Monitoring abiraterone followed by a dose increase resulted in 0.149 incremental quality-adjusted life-years (QALYs) with €22 145 incremental costs and an ICER of €177 821/QALY. The food intervention assumed equal effects and estimated incremental costs of €7599, resulting in an ICER of €61 019/QALY. The likelihoods of therapeutic drug monitoring (TDM) with a dose increase or food intervention being cost-effective were 8.04%and 81.9%, respectively.
A Markov model was built with health states progression-free survival, progressed disease, and death. The benefits of monitoring abiraterone Cmin followed by a dose increase or food intervention were modeled via a difference in the percentage of patients achieving adequate Cmin taking a healthcare payer perspective. Deterministic and probabilistic sensitivity analyses were performed to assess uncertainties and their impac to the incremental cost-effectiveness ratio (ICER).
Monitoring abiraterone followed by a dose increase is not cost-effective in patients with mCRPC from a healthcare payer perspective. Monitoring in combination with a food intervention is likely to be cost-effective. This cost-effectiveness assessment may assist decision making in future integration of abiraterone TDM followed by a food intervention into standard abiraterone acetate treatment practices of mCRPC patients.
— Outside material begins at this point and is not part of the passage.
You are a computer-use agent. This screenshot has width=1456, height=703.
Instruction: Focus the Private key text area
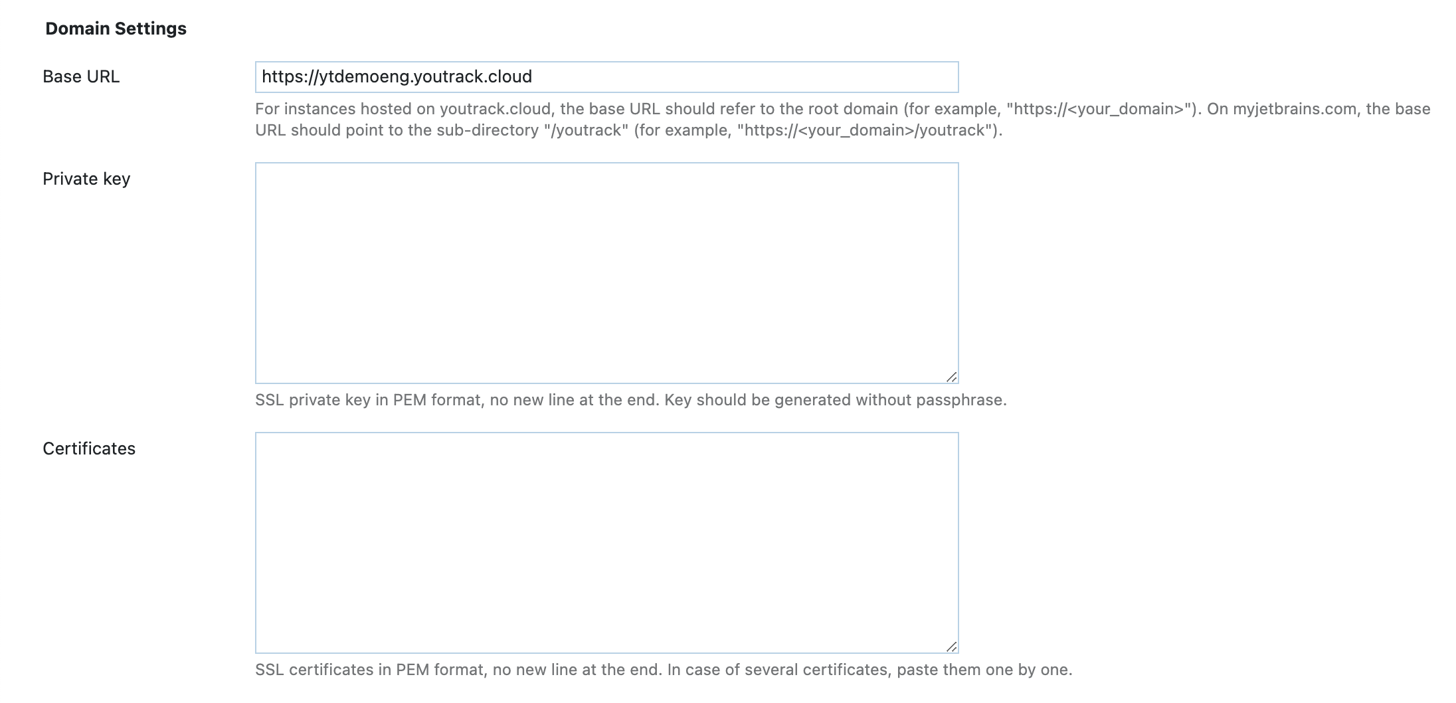pyautogui.click(x=606, y=272)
Abiraterone acetate is registered for the treatment of metastatic castration-sensitive and resistant prostate cancer (mCRPC). Treatment outcome is associated with plasma trough concentrations (Cmin) of abiraterone. Patients with a plasma Cmin below the target of 8.4 ng/mL may benefit from treatment optimization by dose increase or concomitant intake with food. This study aims to investigate the cost-effectiveness of monitoring abiraterone Cmin in patients with mCRPC.